* [TASK ITEM]: From the line containing "The image size is (798, 527)." down to the final entry below, restate each line word for word.

Pixel coordinate grounding data
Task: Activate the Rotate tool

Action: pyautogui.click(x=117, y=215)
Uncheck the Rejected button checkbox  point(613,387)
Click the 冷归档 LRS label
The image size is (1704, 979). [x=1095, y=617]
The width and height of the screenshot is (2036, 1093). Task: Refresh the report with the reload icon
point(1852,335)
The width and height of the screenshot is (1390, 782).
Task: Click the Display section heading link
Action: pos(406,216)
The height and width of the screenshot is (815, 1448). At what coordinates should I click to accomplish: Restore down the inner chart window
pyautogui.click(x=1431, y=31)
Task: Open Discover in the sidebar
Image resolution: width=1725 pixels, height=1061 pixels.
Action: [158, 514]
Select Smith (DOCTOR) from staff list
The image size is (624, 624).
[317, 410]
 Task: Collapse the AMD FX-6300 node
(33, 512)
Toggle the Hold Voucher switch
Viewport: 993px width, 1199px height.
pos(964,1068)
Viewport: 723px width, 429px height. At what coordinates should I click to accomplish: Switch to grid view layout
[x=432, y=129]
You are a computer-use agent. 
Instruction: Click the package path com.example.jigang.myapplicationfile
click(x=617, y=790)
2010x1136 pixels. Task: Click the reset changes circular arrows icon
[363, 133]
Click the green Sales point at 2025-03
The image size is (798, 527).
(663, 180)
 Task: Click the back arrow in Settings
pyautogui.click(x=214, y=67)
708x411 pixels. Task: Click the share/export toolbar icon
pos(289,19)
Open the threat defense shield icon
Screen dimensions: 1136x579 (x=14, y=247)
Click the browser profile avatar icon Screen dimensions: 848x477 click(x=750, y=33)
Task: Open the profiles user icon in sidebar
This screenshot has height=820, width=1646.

* [RESULT OF THIS TASK]:
The image size is (798, 527).
(663, 180)
 Task: Click the back arrow in Settings
pyautogui.click(x=214, y=67)
708x411 pixels. Task: Click the share/export toolbar icon
pos(289,19)
Open the threat defense shield icon
Screen dimensions: 1136x579 (x=14, y=247)
Click the browser profile avatar icon Screen dimensions: 848x477 click(x=750, y=33)
Task: Open the profiles user icon in sidebar
This screenshot has height=820, width=1646.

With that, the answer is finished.